God ascends amid rejoicing,

  the Lord goes up with trumpet blast.

Sing to God, sing praise.

  Sing to our king, sing praise.

God is king over the whole earth:

  sing to him with all your skill.

God reigns over the nations;

  God sits on his holy throne.

The nobles of the peoples join together

  with the people of the God of Abraham,

for to God belong the armies of the earth;

  he is high above all things.

 

Second Reading – Ephesians 4:1-13 ©

We are All to Come to Unity, Fully Mature in the Knowledge of the Son of God

I, the prisoner in the Lord, implore you to lead a life worthy of your vocation. Bear with one another charitably, in complete selflessness, gentleness and patience. Do all you can to preserve the unity of the Spirit by the peace that binds you together. There is one Body, one Spirit, just as you were all called into one and the same hope when you were called. There is one Lord, one faith, one baptism, and one God who is Father of all, over all, through all and within all.

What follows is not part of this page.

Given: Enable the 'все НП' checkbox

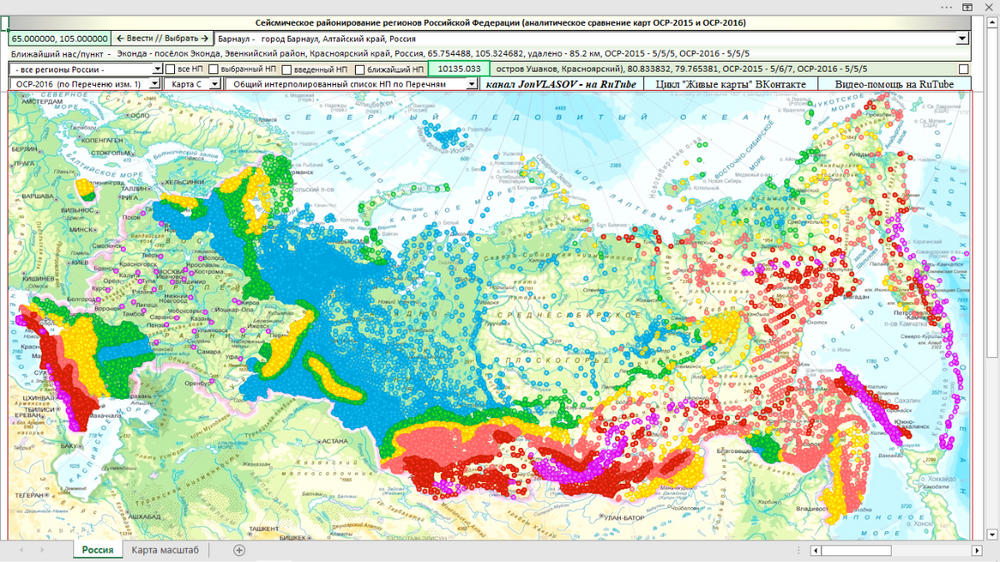Looking at the screenshot, I should click(x=170, y=69).
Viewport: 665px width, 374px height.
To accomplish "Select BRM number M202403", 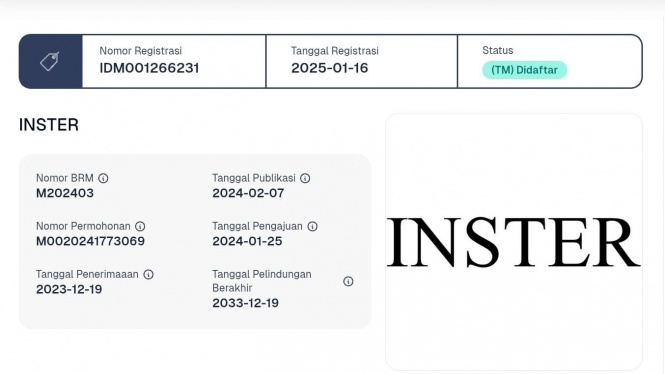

  Each one of us, however, has been given his own share of grace, given as Christ allotted it. It was said that he would:

When he ascended to the height, he captured prisoners,

he gave gifts to men.

When it says, ‘he ascended’, what can it mean if not that he descended right down to the lower regions of the earth? The one who rose higher than all the heavens to fill all things is none other than the one who descended. And to some, his gift was that they should be apostles; to some, prophets; to some, evangelists; to some, pastors and teachers; so that the saints together make a unity in the work of service, building up the body of Christ. In this way we are all to come to unity in our faith and in our knowledge of the Son of God, until we become the perfect Man, fully mature with the fullness of Christ himself.

 

Gospel Acclamation – Matthew 28:19,20

Alleluia, alleluia!

Go, make disciples of all the nations.

I am with you always; yes, to the end of time.

Alleluia!

 

The Gospel According to Mark 16:15-20 ©

Go Out to the Whole World; Proclaim the Good News

Jesus showed himself to the Eleven and said to them:

  ‘Go out to the whole world; proclaim the Good News to all creation. He who believes and is baptised will be saved; he who does not believe will be condemned. These are the signs that will be associated with believers: in my name they will cast out devils; they will have the gift of tongues; they will pick up snakes in their hands, and be unharmed should they drink deadly poison; they will lay their hands on the sick, who will recover.’

  And so the Lord Jesus, after he had spoken to them, was taken up into heaven: there at the right hand of God he took his place, while they, going out, preached everywhere, the Lord working with them and confirming the word by the signs that accompanied it.